Hello everyone and welcome back to our space dedicated to baking science!

Today I’m particularly excited because I’m launching a project that is very dear to my heart, a new column that I hope will become a reference point for all of us enthusiasts: “Ingredients Under the Lens”.

Baking science: cover for the "Forno Onesto" manifesto by Katia Oldani.

Baking science: cover for the “Forno Onesto” manifesto by Katia Oldani.

Where did this idea come from? From the deepest conviction that guides all my work and the Forno Onestophilosophy: to do better, we must first understand. Pastry, bread-making, and the broader art of baking are not magic formulas, but a wonderful balance of science, technique, and creativity. And at the center of this balance are the ingredients themselves.

For example, we take them for granted. We use butter, flours, yeasts, eggs, sugar… but do we truly know their nature? Do we know why they behave in a certain way, why a dough sometimes “splits,” a bread fails to rise, or why a small variation can radically change the final result?

Therefore, in this column, that’s exactly what we’re going to do. We will put, one by one, a single ingredient “under the magnifying lens” to uncover all its secrets. We will analyze it with a dual perspective:

The Technical Eye of Baking Science:

We will do an in-depth analysis. We will draw on food chemistry and physics to unveil the mechanisms that govern each ingredient’s behavior.
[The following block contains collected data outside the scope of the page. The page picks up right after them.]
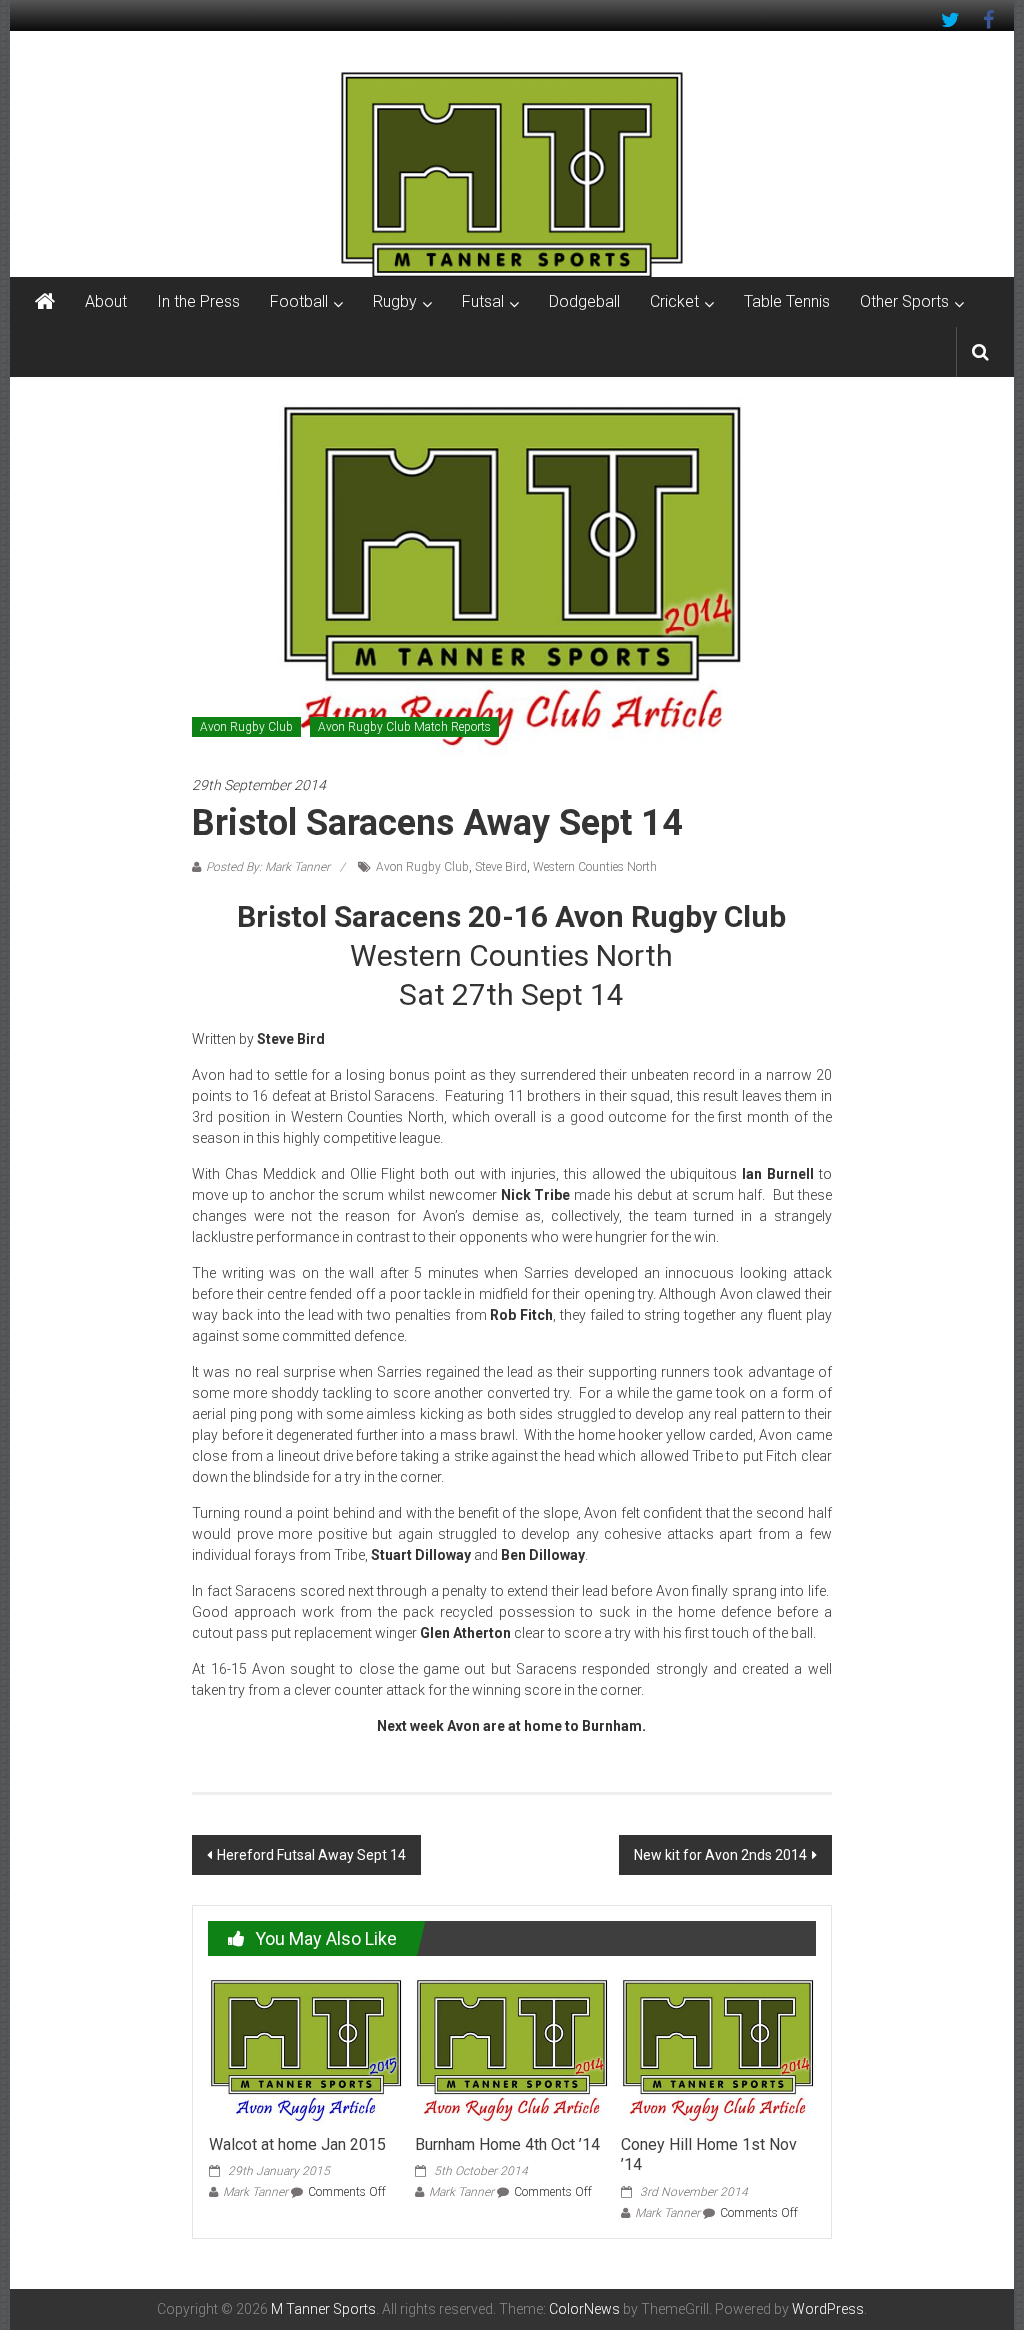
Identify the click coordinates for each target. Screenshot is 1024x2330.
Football (299, 301)
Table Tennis (787, 301)
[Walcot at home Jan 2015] (306, 2049)
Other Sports (904, 301)
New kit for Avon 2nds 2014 (720, 1855)
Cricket (674, 301)
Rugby (395, 301)
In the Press (198, 301)
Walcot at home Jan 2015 (297, 2144)
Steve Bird (501, 867)
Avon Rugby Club (246, 727)
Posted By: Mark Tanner (268, 867)
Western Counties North (595, 867)
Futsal (483, 301)
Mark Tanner (255, 2192)
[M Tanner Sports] (512, 174)
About (106, 301)
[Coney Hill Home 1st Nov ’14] (718, 2049)
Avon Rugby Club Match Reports (404, 727)
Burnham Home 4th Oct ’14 (507, 2144)
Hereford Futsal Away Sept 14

Baking Science in Simple Words:

The translation of these scientific concepts into practical, useful, and applicable advice for everyone, in the lab or in the home kitchen.

Ultimately, the goal of this journey into baking science is ambitious and exciting. We want to build a solid foundation of knowledge together. A foundation that makes us more conscious artisans of the art of baking, free to experiment and able to solve problems with know-how, not by “trial and error.”

I want this space to be a shared journey. A place where curiosity is welcome and where every question helps us grow. Because true mastery lies not in perfectly executing a recipe, but in mastering the elements that compose it.